Records from a data source:
--------------------

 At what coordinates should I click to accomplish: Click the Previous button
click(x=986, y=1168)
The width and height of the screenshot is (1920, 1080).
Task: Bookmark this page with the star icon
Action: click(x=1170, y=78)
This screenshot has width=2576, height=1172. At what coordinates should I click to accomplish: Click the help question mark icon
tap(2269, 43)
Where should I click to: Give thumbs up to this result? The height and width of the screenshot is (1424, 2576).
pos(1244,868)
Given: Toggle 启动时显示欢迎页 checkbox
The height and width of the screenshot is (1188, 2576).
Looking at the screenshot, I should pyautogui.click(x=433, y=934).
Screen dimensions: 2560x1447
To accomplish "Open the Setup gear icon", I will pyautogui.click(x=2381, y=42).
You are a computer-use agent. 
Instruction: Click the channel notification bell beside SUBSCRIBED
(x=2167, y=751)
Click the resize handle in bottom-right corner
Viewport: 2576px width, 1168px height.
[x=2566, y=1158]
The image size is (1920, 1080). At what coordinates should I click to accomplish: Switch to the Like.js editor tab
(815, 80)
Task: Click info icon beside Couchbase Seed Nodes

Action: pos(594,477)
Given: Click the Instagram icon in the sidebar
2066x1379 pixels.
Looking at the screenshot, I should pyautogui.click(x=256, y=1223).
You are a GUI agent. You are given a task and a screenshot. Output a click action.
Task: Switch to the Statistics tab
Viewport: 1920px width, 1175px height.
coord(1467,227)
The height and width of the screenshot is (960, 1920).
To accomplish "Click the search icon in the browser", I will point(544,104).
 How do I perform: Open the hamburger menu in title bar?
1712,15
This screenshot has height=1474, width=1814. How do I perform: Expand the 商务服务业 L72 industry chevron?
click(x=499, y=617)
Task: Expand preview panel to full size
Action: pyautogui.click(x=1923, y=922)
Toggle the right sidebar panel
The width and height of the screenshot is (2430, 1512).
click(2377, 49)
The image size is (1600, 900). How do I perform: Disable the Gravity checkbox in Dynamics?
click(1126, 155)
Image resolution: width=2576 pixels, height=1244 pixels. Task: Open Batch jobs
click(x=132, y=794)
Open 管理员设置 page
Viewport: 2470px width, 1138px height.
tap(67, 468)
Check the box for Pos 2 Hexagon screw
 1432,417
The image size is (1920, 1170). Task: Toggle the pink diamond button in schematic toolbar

--------------------

WHAT YOU ARE ASKED TO DO: Your response needs to restate the lines above exactly.

SOLVED PROBLEM:
 At what coordinates should I click to accomplish: Click the Previous button
click(x=986, y=1168)
The width and height of the screenshot is (1920, 1080).
Task: Bookmark this page with the star icon
Action: click(x=1170, y=78)
This screenshot has width=2576, height=1172. At what coordinates should I click to accomplish: Click the help question mark icon
tap(2269, 43)
Where should I click to: Give thumbs up to this result? The height and width of the screenshot is (1424, 2576).
pos(1244,868)
Given: Toggle 启动时显示欢迎页 checkbox
The height and width of the screenshot is (1188, 2576).
Looking at the screenshot, I should pyautogui.click(x=433, y=934).
Screen dimensions: 2560x1447
To accomplish "Open the Setup gear icon", I will pyautogui.click(x=2381, y=42).
You are a computer-use agent. 
Instruction: Click the channel notification bell beside SUBSCRIBED
(x=2167, y=751)
Click the resize handle in bottom-right corner
Viewport: 2576px width, 1168px height.
[x=2566, y=1158]
The image size is (1920, 1080). At what coordinates should I click to accomplish: Switch to the Like.js editor tab
(815, 80)
Task: Click info icon beside Couchbase Seed Nodes

Action: pos(594,477)
Given: Click the Instagram icon in the sidebar
2066x1379 pixels.
Looking at the screenshot, I should pyautogui.click(x=256, y=1223).
You are a GUI agent. You are given a task and a screenshot. Output a click action.
Task: Switch to the Statistics tab
Viewport: 1920px width, 1175px height.
coord(1467,227)
The height and width of the screenshot is (960, 1920).
To accomplish "Click the search icon in the browser", I will point(544,104).
 How do I perform: Open the hamburger menu in title bar?
1712,15
This screenshot has height=1474, width=1814. How do I perform: Expand the 商务服务业 L72 industry chevron?
click(x=499, y=617)
Task: Expand preview panel to full size
Action: pyautogui.click(x=1923, y=922)
Toggle the right sidebar panel
The width and height of the screenshot is (2430, 1512).
click(2377, 49)
The image size is (1600, 900). How do I perform: Disable the Gravity checkbox in Dynamics?
click(1126, 155)
Image resolution: width=2576 pixels, height=1244 pixels. Task: Open Batch jobs
click(x=132, y=794)
Open 管理员设置 page
Viewport: 2470px width, 1138px height.
tap(67, 468)
Check the box for Pos 2 Hexagon screw
 1432,417
The image size is (1920, 1170). Task: Toggle the pink diamond button in schematic toolbar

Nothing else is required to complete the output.